The Games creates the unique challenge of managing a large number of officers from across the MPS and outside London to provide the numbers and skills for the security operation. In order to manage the three main Olympic zones the MPS will be requiring three MDBC sites, of which Wanstead will be the largest.

Q 2  Why has the Department decided to use a Legislative Reform Order (LRO) to achieve their aim? Was any consideration given to using primary legislation instead?

Full consideration was given to the use of primary legislation.

However this was dependent on an appropriate legislative vehicle being available to contain this provision which would achieve Royal Assent sufficiently in advance of the start of the 2012 Games. There was only Home Office legislative vehicle (the Police Reform and Social Responsibility Bill) which planned to have Royal Assent in time.

However, the flagship policy in this Bill, the creation of directly elected Police and Crime Commissioners, requires the Bill to achieve Royal Assent in time for all the necessary preparations for elections to be held in May 2012. Since this provision was most likely to make any public Bill hybrid - with the extra time that this would mean was required for the passage of the Bill- it was not desirable to try to include these provisions in a Home Office Bill. There did not appear to be any other appropriate legislative vehicle.

A Private Bill was considered, but this would have relied on the resources of a private sponsor rather than the Government to take forward, and may have struggled to obtain Parliamentary time.

Using an LRO to remove a burden which jeopardises the delivery of safe and secure Olympic and Paralympic Games was therefore the preferred option and in keeping with the purpose of the 2006 Act.

Q 3  The Open Spaces Society suggest the aim of the LRO may be achieved through section 36 (3) (c) of the London Olympic Games and Paralympic Games Act 2006. Was this considered?

The Home Office responded specifically to the Open Spaces Society's suggestion in the terms below, and the Society has not responded on this point:

'You also ask whether powers under s 36(3)(c) of the London Olympic Games and Paralympic Games Act 2006 might be used as an alternative to an LRO. Section 36 (3) refers specifically to the purchase of land, rather than any temporary use of the land. Page 13 of the consultation paper discusses non-legislative options, and discards the idea of purchase of the land as disproportionate given that the police requirements are only temporary. While not mentioned in the paper as such, the provisions of the 2006 Act would fall outside the scope of our proposals.'

Q 4  Does the Explanatory Document (ED) fully take into account all of the concerns raised by those who responded to the consultation document?

The Government has sought to respond fully to all of the main concerns raised during the consultation process.

[Records of locating words and elements]
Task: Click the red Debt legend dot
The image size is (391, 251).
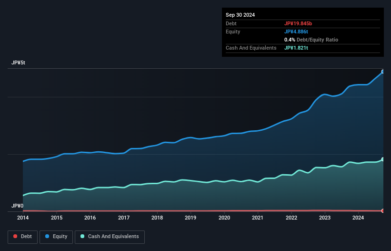Action: 16,237
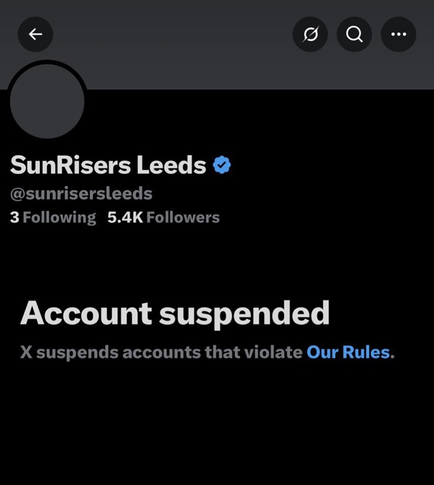434x485 pixels.
Task: Click the 'X suspends accounts that violate' text
Action: pos(161,352)
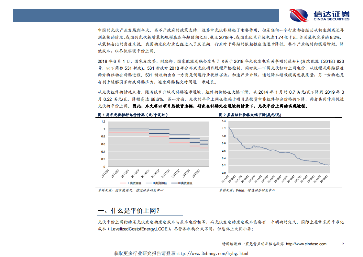The height and width of the screenshot is (257, 363).
Task: Click the page number 2 at bottom
Action: click(x=342, y=244)

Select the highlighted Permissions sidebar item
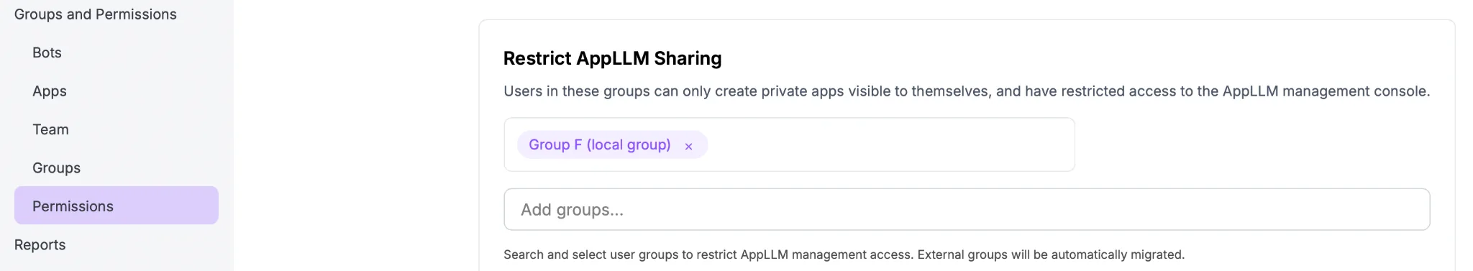pos(116,206)
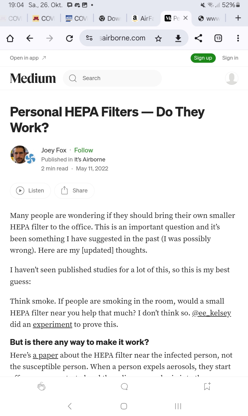Open the browser three-dot menu
This screenshot has height=416, width=248.
[238, 38]
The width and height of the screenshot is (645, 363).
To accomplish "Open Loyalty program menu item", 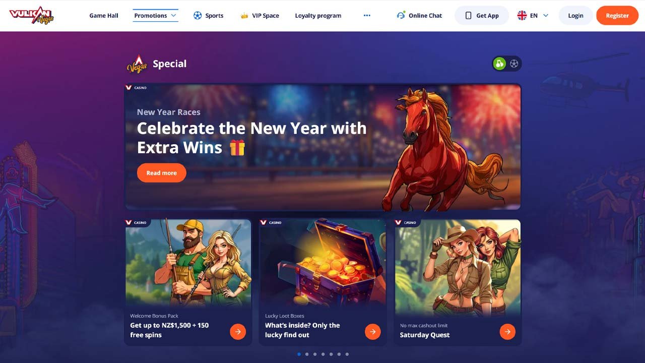I will (318, 16).
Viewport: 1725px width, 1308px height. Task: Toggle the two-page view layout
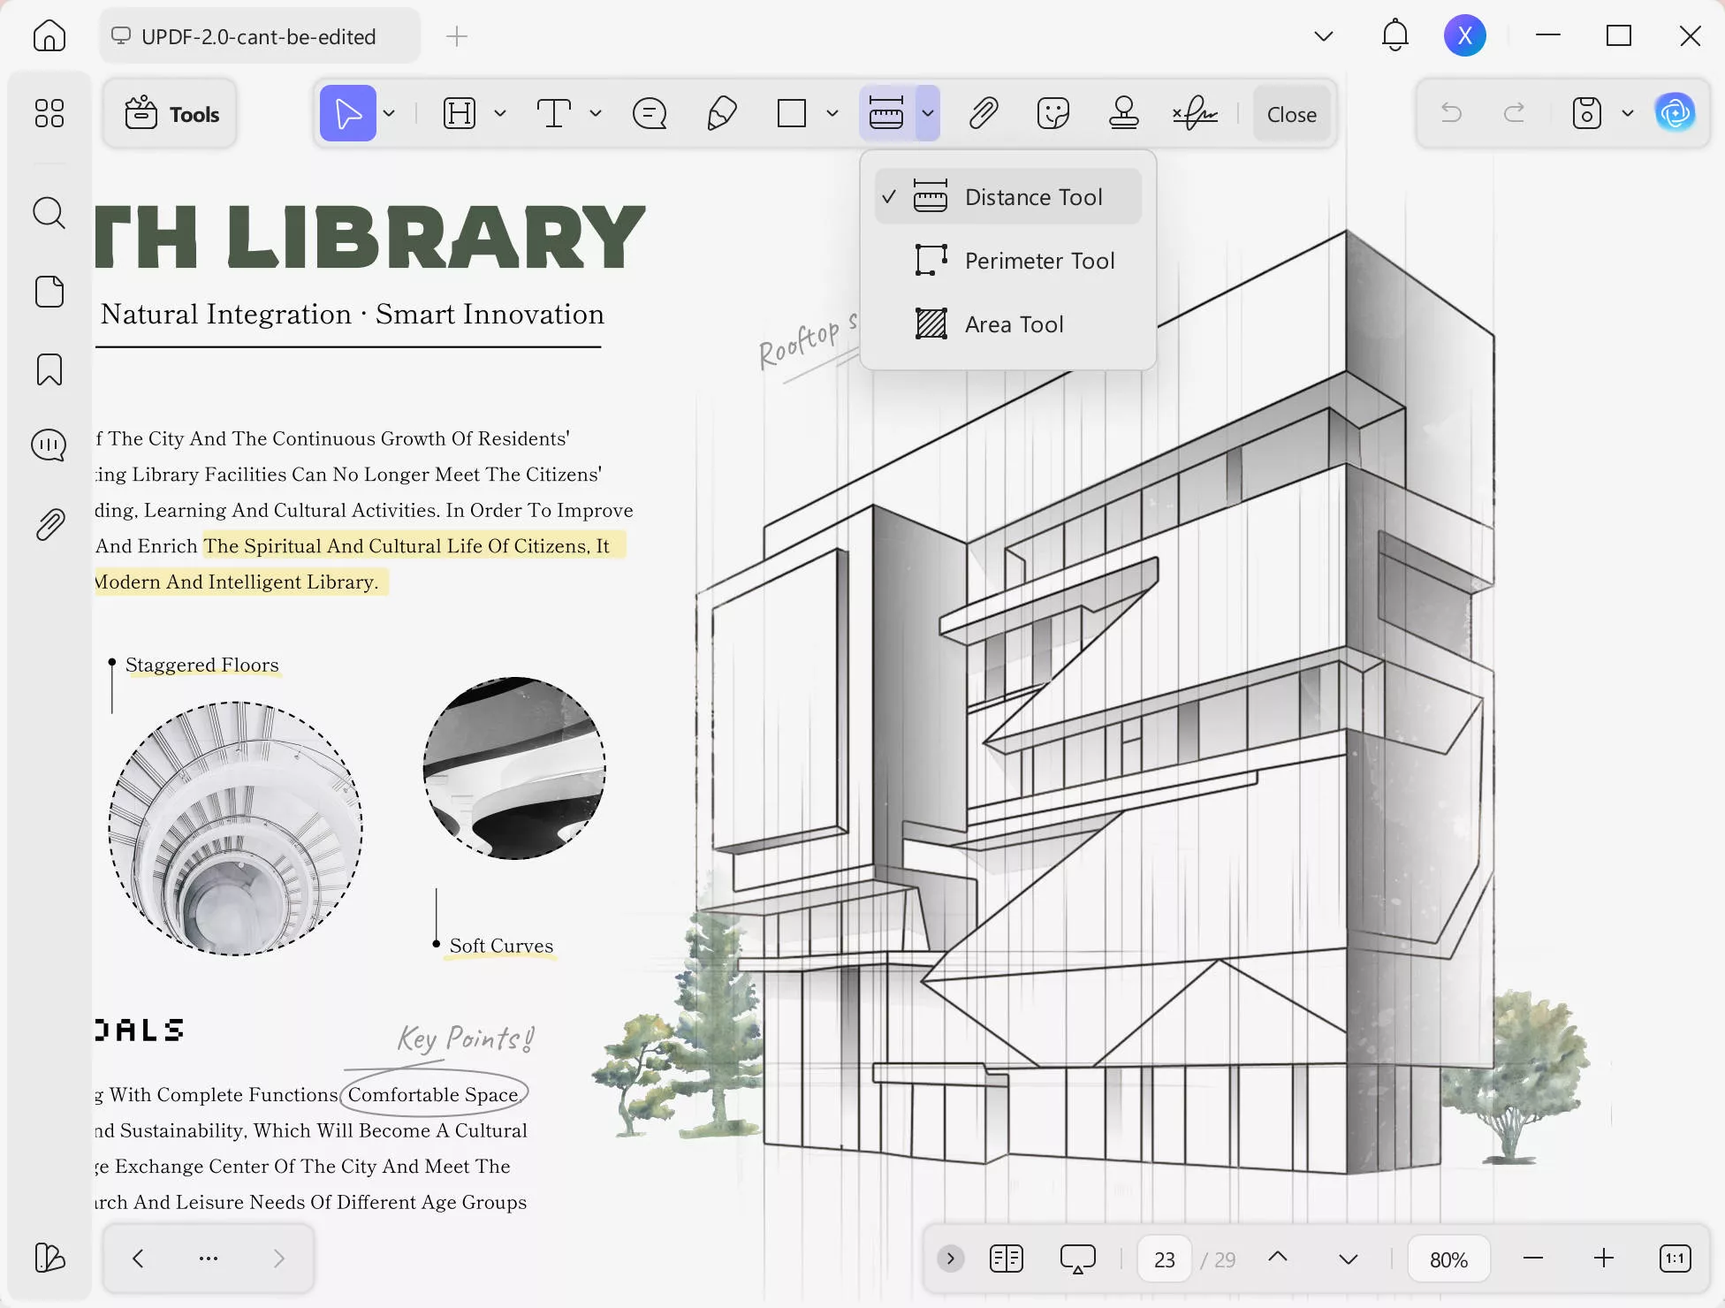(x=1007, y=1259)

Task instructions
Please list each numbered question in the passage on the Olympic legislative order, giving its number and its full wording.

Task answer
- Q 2: Why has the Department decided to use a Legislative Reform Order (LRO) to achieve their aim? Was any consideration given to using primary legislation instead?
- Q 3: The Open Spaces Society suggest the aim of the LRO may be achieved through section 36 (3) (c) of the London Olympic Games and Paralympic Games Act 2006. Was this considered?
- Q 4: Does the Explanatory Document (ED) fully take into account all of the concerns raised by those who responded to the consultation document?